THE PROPERTY OF A LADY
A LOUIS XVI ORMOLU-MOUNTED BRONZE AND WHITE MARBLE MANTEL CLOCK with circular Roman-chaptered enamel dial with pierced scroll hands and signed STOLLEWERCK A. PARIS, the similarly-signed five pillar going-barrel movement with outside countwheel strike-on-bell and silk suspension, with pierced foliate hinged backplate and in a drum-shaped case supporting a reclining figure of Clio reading seated on a stool, on rectangular base

Details
A LOUIS XVI ORMOLU-MOUNTED BRONZE AND WHITE MARBLE MANTEL CLOCK with circular Roman-chaptered enamel dial with pierced scroll hands and signed STOLLEWERCK A. PARIS, the similarly-signed five pillar going-barrel movement with outside countwheel strike-on-bell and silk suspension, with pierced foliate hinged backplate and in a drum-shaped case supporting a reclining figure of Clio reading seated on a stool, on rectangular base
24¾in. (62.5cm.) wide; 14½in. (37cm.) high
Provenance

Lot Essay

Michel Stollewercke (sic), maître in 1746, recorded in the Rue Dauphine as late as 1775

This model is a variant on what is thought to be one of the earliest neo-classical clock designs of all.
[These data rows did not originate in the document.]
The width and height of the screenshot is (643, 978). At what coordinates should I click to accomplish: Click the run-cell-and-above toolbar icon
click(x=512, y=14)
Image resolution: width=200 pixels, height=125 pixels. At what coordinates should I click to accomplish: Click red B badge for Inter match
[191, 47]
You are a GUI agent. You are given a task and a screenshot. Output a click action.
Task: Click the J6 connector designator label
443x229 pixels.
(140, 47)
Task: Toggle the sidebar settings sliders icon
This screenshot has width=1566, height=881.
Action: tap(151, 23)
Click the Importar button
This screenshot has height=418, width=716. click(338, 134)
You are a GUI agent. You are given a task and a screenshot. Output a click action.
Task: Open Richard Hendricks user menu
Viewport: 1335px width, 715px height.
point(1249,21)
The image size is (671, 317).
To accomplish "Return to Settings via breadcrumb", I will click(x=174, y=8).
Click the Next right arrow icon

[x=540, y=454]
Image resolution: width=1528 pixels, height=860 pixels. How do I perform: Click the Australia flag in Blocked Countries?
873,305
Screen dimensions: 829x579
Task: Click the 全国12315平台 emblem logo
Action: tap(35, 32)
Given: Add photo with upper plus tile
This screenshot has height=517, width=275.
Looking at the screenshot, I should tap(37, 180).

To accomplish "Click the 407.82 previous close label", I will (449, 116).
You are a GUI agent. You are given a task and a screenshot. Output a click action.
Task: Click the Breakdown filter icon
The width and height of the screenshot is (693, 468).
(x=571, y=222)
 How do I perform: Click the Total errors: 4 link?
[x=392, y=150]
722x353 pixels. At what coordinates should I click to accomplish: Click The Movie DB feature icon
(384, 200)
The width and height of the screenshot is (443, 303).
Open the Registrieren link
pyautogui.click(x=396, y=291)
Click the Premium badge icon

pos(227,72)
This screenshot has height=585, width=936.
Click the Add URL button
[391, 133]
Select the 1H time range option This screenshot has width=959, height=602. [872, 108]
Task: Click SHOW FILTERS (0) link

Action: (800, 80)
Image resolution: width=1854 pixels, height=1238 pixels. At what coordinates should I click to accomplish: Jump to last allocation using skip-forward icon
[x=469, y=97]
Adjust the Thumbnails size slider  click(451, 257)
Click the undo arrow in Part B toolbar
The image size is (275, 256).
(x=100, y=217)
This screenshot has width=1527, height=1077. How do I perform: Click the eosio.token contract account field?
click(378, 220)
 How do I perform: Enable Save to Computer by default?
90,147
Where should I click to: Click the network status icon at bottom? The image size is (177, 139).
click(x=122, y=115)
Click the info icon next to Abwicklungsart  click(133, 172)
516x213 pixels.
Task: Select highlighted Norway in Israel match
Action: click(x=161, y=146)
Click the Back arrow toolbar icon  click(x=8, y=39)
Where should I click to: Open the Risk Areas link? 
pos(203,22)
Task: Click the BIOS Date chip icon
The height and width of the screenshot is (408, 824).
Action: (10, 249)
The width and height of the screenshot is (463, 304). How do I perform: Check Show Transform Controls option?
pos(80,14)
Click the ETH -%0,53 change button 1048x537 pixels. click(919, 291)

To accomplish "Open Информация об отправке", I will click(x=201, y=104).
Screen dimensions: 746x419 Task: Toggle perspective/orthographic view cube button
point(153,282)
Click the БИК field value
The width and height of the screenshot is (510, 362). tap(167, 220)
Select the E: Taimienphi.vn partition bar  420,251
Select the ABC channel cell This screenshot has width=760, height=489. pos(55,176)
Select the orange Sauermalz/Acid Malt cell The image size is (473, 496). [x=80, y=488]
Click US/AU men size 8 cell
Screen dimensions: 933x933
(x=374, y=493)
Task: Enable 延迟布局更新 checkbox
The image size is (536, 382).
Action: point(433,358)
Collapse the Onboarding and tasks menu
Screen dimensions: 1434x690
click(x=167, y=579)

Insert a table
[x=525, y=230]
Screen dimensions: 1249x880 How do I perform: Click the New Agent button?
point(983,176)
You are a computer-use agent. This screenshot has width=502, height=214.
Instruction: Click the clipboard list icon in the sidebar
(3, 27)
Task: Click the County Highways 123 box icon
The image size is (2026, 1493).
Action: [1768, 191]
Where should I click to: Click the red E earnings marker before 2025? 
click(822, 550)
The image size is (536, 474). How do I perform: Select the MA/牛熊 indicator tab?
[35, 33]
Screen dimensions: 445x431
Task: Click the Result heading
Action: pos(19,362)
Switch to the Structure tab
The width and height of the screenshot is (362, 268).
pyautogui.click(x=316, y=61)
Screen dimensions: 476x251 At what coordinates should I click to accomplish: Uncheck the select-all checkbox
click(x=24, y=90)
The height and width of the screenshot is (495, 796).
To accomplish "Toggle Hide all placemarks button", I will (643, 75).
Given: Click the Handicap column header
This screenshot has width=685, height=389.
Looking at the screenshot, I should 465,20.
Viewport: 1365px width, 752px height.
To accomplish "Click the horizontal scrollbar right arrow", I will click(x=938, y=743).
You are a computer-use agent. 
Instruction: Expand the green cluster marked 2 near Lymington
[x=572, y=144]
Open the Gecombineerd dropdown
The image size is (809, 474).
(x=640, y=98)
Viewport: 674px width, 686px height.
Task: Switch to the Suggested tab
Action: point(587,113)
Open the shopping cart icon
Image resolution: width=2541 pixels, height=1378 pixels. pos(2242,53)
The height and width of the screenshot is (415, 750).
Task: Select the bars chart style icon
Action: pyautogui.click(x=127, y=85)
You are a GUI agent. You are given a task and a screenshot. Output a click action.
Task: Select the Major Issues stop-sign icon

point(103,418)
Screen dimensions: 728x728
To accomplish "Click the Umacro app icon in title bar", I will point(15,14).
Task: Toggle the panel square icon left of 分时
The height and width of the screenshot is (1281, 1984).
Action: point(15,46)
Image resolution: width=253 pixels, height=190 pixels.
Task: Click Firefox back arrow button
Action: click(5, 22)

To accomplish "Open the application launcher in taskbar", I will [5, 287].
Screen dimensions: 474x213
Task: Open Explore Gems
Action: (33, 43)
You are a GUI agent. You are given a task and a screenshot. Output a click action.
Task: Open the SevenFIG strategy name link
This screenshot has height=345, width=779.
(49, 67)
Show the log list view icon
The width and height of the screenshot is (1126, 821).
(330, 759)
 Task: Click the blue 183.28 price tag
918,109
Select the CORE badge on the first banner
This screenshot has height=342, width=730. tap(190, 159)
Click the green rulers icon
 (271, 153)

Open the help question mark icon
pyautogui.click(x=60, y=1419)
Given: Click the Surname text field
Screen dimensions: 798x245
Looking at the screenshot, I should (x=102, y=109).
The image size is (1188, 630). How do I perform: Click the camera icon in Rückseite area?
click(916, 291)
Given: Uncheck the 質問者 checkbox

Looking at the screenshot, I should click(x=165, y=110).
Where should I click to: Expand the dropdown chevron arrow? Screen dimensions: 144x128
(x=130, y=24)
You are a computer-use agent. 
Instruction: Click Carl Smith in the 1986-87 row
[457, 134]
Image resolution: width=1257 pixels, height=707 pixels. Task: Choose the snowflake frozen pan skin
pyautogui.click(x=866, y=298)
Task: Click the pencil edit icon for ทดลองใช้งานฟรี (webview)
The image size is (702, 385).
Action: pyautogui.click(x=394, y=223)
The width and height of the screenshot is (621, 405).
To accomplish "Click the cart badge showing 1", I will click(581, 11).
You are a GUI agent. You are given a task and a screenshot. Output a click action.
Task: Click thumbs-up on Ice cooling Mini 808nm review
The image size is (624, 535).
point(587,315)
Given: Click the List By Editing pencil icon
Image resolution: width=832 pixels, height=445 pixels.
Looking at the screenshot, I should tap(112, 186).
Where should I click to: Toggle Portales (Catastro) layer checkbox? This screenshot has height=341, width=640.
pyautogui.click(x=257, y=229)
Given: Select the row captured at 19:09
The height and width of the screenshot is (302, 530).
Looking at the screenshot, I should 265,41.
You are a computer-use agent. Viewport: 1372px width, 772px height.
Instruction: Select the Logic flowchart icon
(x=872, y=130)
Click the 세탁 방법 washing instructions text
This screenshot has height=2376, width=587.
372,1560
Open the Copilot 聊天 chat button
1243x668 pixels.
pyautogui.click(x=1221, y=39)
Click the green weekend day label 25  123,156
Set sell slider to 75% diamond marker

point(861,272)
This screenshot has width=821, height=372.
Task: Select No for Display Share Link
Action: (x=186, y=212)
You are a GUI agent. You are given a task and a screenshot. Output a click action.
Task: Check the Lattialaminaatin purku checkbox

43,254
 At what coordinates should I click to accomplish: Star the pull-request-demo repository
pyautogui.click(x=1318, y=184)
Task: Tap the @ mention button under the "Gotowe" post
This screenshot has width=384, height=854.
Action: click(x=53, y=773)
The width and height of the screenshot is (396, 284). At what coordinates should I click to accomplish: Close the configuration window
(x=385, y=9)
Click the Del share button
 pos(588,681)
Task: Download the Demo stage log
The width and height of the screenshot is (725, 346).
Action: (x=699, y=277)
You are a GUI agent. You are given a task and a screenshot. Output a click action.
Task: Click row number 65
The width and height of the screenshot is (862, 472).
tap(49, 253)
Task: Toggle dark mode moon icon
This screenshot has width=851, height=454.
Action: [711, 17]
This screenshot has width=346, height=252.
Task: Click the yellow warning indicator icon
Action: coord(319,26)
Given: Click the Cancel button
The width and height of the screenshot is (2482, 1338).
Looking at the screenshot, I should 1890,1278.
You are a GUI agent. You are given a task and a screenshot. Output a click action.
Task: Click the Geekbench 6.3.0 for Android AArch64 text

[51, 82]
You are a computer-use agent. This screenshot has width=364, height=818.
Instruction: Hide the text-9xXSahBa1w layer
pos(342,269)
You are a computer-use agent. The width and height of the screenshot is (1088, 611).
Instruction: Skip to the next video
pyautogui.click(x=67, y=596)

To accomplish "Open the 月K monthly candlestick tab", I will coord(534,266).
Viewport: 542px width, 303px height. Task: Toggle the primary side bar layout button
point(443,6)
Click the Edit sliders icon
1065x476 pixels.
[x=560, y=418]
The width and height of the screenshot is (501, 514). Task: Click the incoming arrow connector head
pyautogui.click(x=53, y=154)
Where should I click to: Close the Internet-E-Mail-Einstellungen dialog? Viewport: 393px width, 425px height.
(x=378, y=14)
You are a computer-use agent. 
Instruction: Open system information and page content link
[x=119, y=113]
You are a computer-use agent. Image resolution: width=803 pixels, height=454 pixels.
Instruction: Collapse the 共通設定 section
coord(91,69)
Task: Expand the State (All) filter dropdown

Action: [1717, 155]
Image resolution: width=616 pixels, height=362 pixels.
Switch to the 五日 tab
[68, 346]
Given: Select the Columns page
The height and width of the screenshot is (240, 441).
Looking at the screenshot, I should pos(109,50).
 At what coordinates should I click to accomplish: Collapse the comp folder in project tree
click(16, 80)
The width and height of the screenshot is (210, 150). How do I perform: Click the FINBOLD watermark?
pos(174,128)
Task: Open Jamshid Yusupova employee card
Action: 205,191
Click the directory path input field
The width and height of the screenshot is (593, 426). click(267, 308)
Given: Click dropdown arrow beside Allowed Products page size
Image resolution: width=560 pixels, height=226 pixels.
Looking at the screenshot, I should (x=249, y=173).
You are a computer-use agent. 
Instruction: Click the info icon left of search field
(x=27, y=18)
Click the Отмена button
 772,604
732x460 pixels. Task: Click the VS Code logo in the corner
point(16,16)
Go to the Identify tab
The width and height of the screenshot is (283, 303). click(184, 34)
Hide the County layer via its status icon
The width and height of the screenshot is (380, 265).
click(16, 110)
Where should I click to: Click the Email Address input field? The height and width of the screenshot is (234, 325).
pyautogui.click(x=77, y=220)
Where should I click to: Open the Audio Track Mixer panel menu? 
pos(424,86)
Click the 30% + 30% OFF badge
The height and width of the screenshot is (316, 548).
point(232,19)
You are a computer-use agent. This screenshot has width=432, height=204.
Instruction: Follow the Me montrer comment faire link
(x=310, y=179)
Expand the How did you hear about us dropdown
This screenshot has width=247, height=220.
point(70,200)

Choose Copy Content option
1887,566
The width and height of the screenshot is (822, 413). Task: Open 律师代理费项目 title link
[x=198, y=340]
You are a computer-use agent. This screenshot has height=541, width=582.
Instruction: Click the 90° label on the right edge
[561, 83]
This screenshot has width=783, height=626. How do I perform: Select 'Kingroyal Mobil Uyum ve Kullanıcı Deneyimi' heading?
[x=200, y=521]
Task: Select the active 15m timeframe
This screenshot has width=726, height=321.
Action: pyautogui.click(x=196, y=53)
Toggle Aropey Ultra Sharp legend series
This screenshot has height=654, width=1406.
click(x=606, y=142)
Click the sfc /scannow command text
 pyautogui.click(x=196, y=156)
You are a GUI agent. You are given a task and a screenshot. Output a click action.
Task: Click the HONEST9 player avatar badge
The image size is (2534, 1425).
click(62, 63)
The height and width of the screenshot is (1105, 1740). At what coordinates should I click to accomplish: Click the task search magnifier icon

In 1758 the marchand-mercier Lazare Duvaux (d.1759), sold to Louis XV for the duc de Bourgogne's apartment 'Une pendule à sonnerie de J. le Roy, composée d'une figure coucheé représentant l'Etude en bronze doré d'or moulu, 1,100l' (Lazare Duvaux, Minutier Central, No. 3240). Horace Walpole is known later to have owned a Leroy example at Strawberry Hill. It is visible on a black lacquer bureau in a watercolour of the Great Parlour in 1788 (illustrated in C. Wainwright, The Romantic Interior, Yale, 1989, p.82, pl.60). Walpole's clock is possibly the one now in the James A. Rothschild Collection at Waddesdon Manor (see: G. de Bellaigue, Furniture, Clocks and Bronzes, Office du Livre, 1974, vol. I, pp.104-7, no.17).